(SOURCE RECORDS):

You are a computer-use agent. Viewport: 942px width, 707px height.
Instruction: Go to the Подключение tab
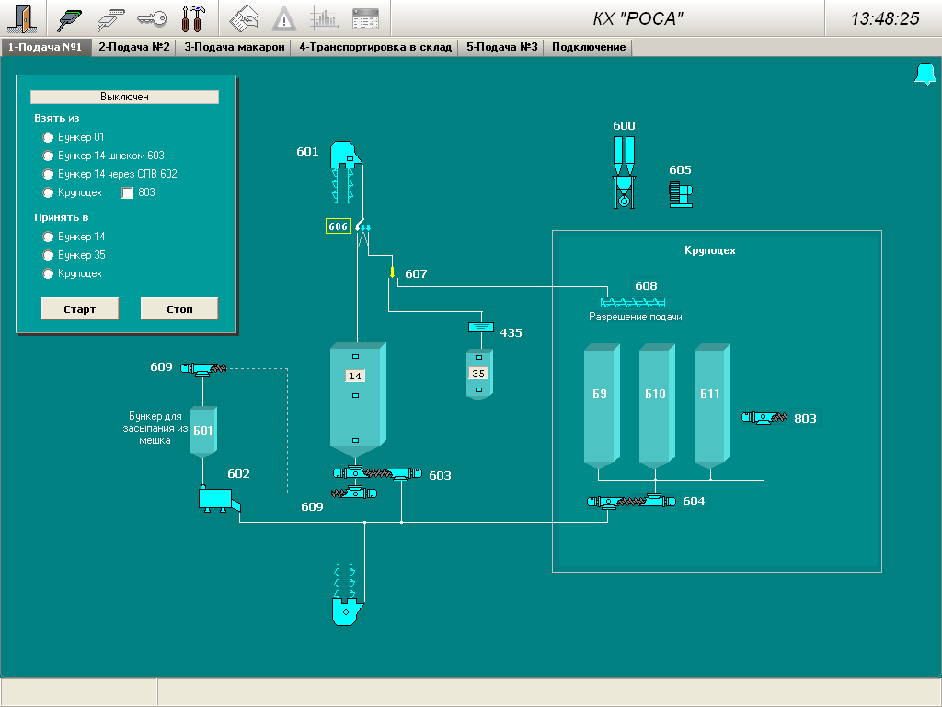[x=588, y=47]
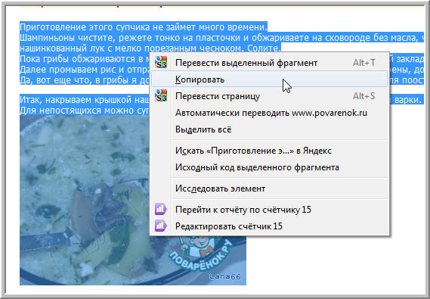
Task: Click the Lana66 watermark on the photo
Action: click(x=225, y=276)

(TASK INSTRUCTIONS): Retype the data in full. Images do not go in the copy.

(THE COMPLETED TASK):
You are a computer-use agent. Viewport: 942px width, 707px height.
Instruction: Go to the Подключение tab
[x=588, y=47]
Task: Click the Lana66 watermark on the photo
Action: click(x=225, y=276)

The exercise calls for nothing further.